Sampanthan, a attorney and one of the region’s longest serving MPs, died in the investment Colombo later on Sunday.
The Tamil National Alliance ( TNA ), the main political party representing Tamils in Sri Lanka’s north and east, has been under his leadership for the past 23 years.
He has continued to require equal rights for his frequently underrepresented racial party since the Tamil Tiger secessionists were defeated in 2009.
TNA chief MA Sumanthiran confirmed his death on X, a platform that was formerly Online.

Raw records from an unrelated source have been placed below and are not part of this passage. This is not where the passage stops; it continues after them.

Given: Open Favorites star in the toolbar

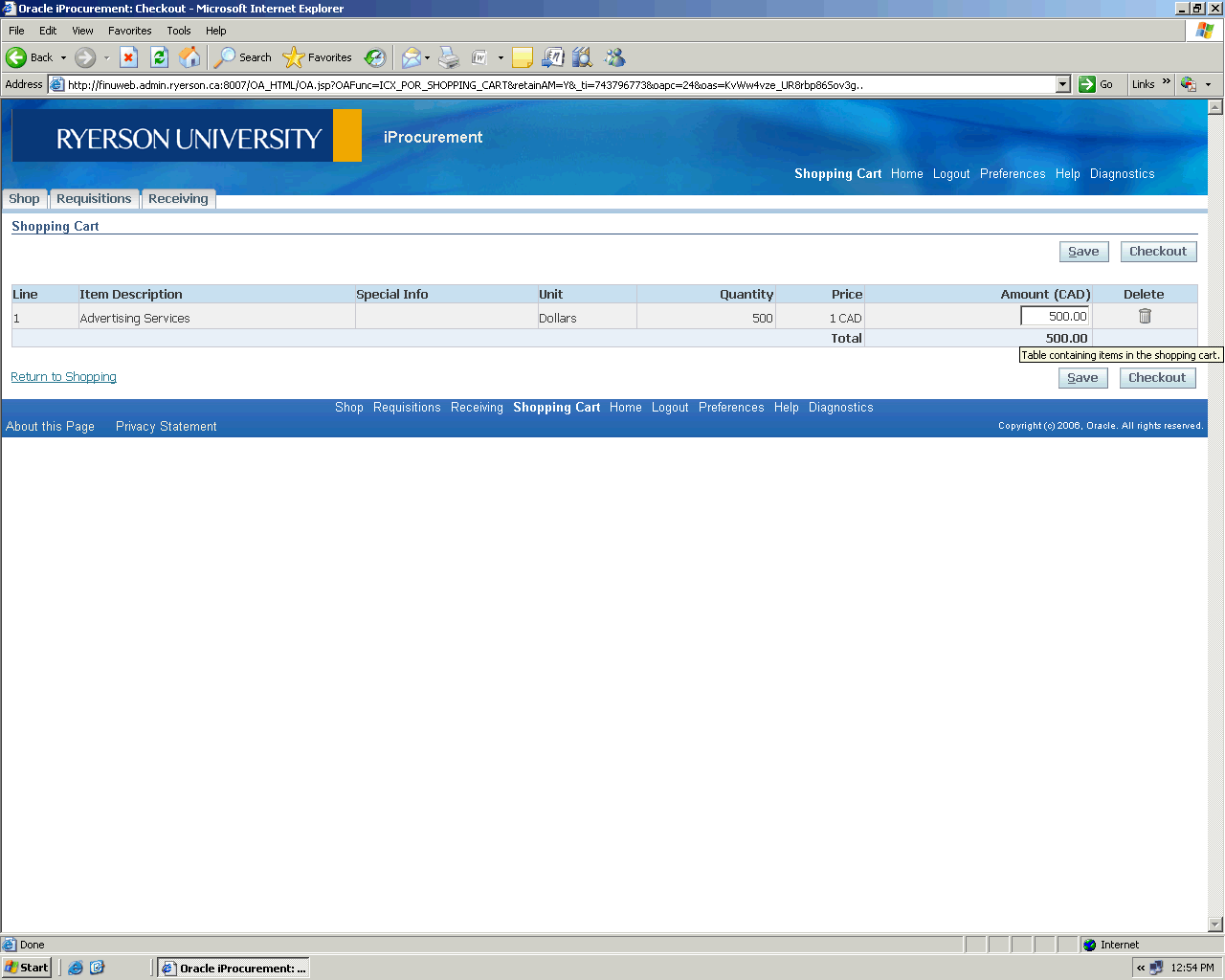Looking at the screenshot, I should pyautogui.click(x=318, y=57).
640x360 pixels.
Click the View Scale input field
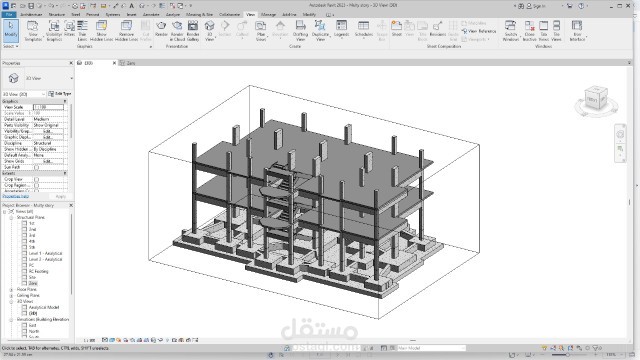coord(48,107)
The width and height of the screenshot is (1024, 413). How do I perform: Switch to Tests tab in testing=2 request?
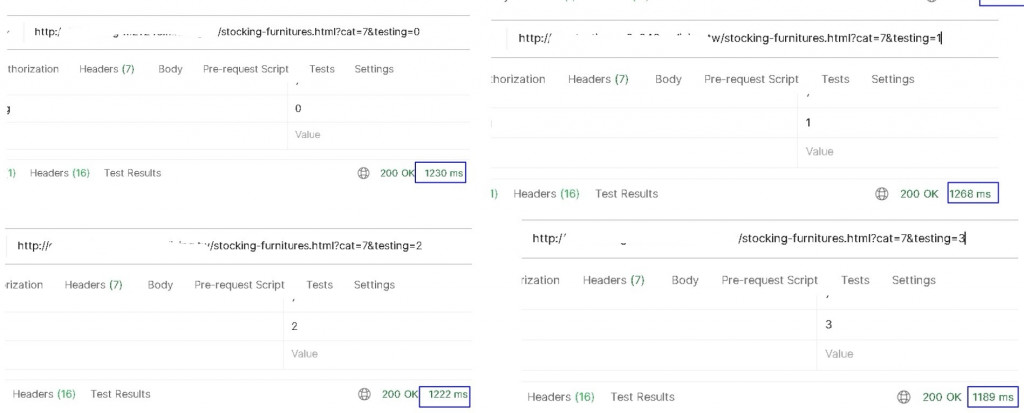320,285
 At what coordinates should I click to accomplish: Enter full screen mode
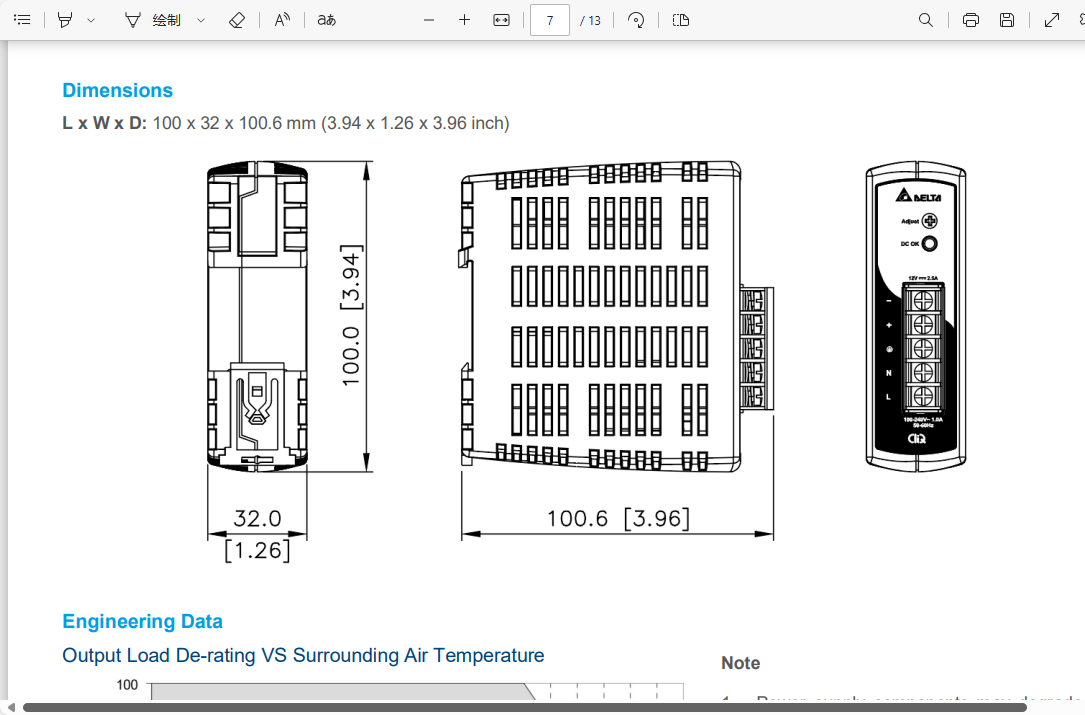(x=1051, y=20)
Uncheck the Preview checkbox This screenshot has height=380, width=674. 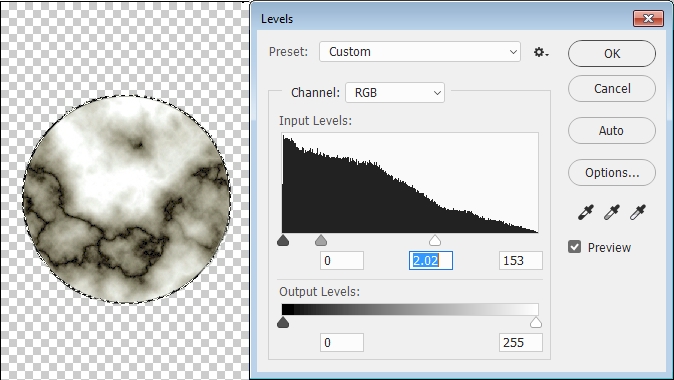574,247
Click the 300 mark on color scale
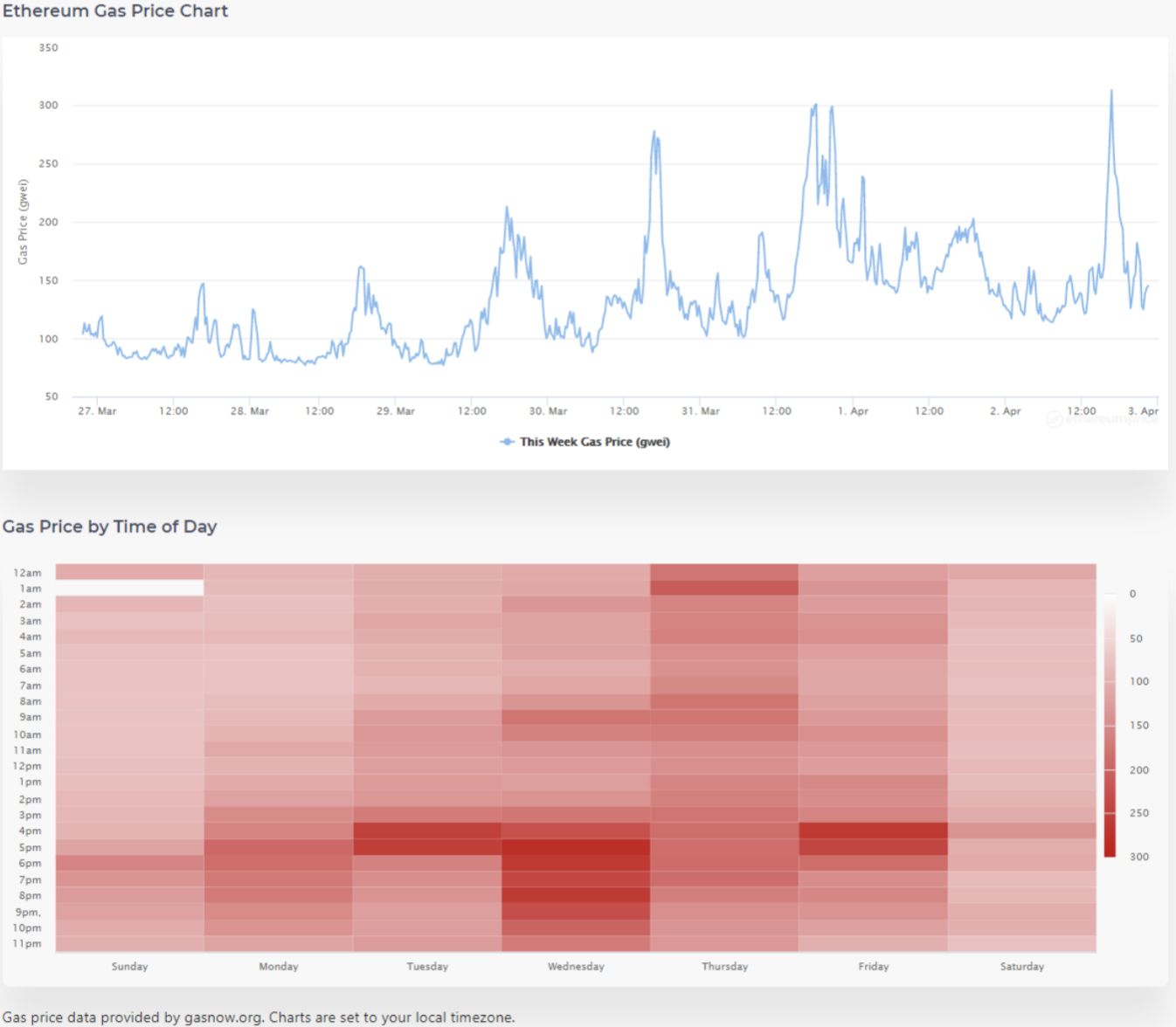Image resolution: width=1176 pixels, height=1027 pixels. point(1139,857)
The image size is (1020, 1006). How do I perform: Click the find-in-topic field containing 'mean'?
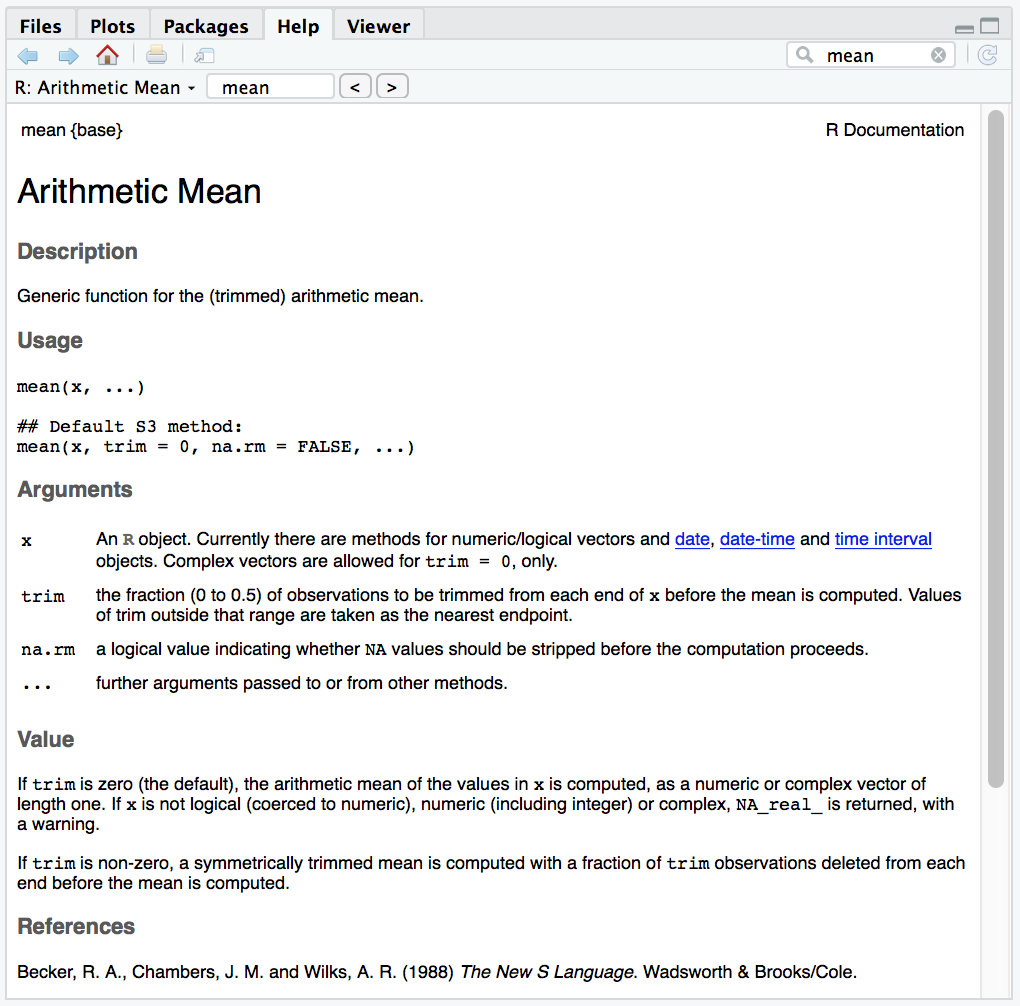[x=270, y=88]
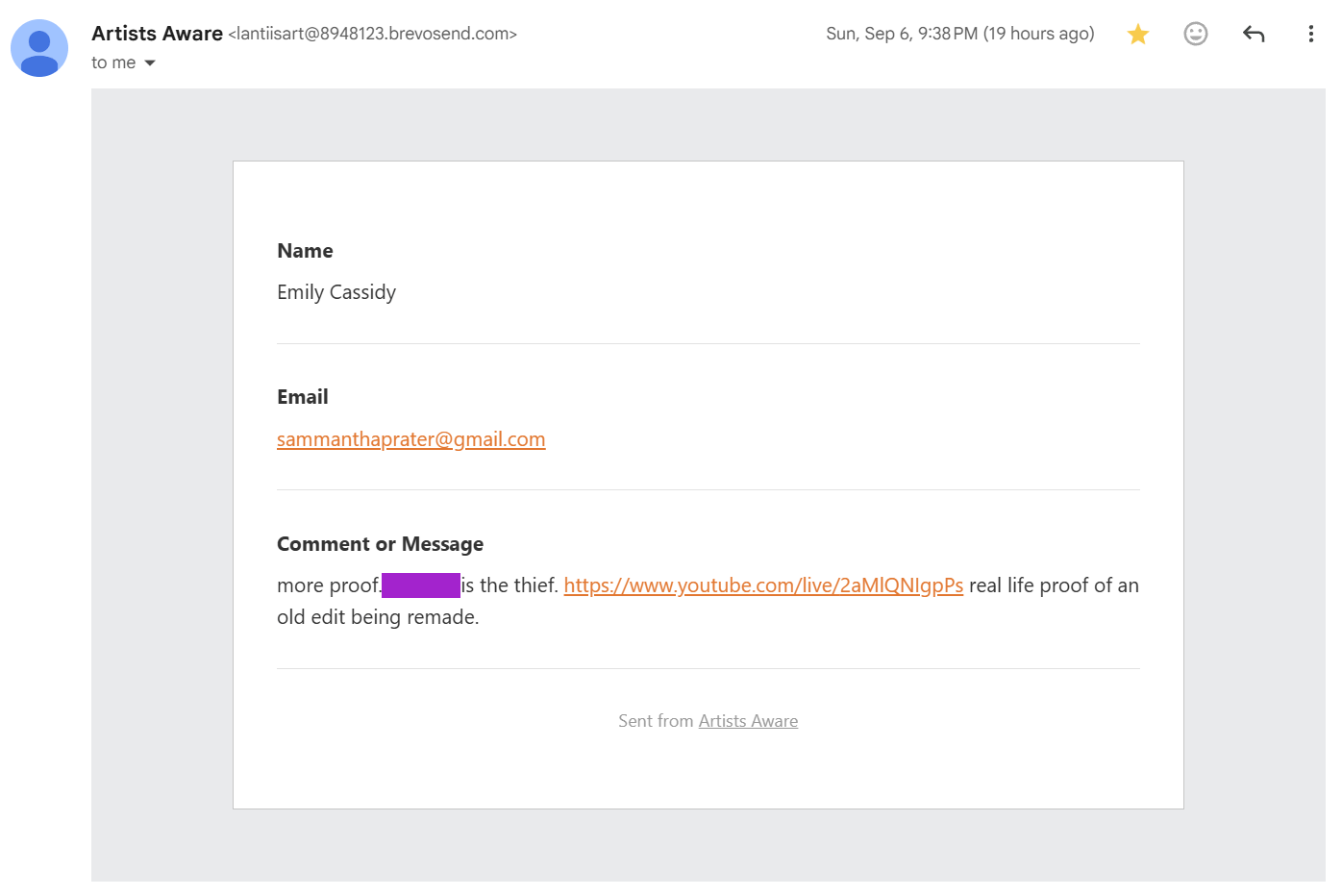1342x896 pixels.
Task: Reply using the arrow icon
Action: (1254, 35)
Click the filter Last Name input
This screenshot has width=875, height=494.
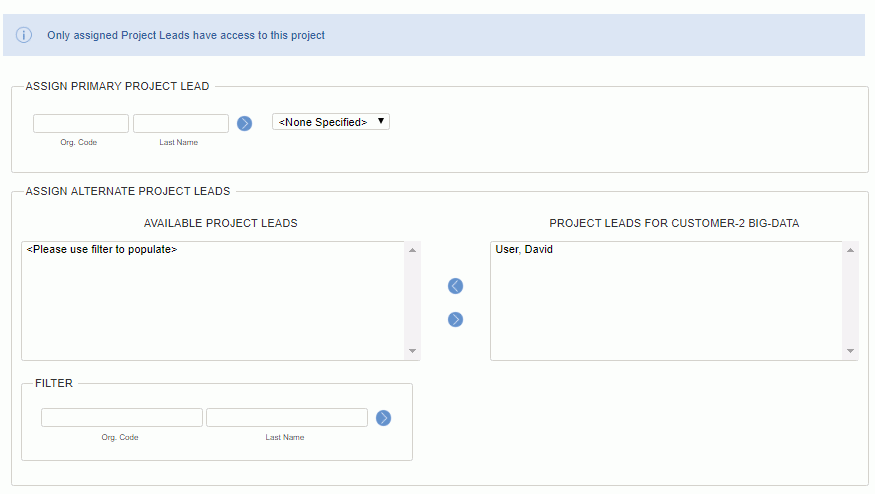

In 2015, Sampanthan was appointed leader of the opposition, making him the first member of the ethnic minority group to hold the parliamentary post in 32 years.
In 2022, Mr Sampanthan sent a letter to the UN’s Human Rights Council, calling on the international body to reject what he alleged were the Sri Lanka administration’s “failure to investigate complaints of transgressions” towards the Tamil majority.
Since his passing, Sri Lanka’s social divide has become increasingly entrenched.
Erstwhile president Mahinda Rajapaksa, who oversaw the terrible end of Sri Lanka’s civil war in 2009, was one of those who paid tribute to him.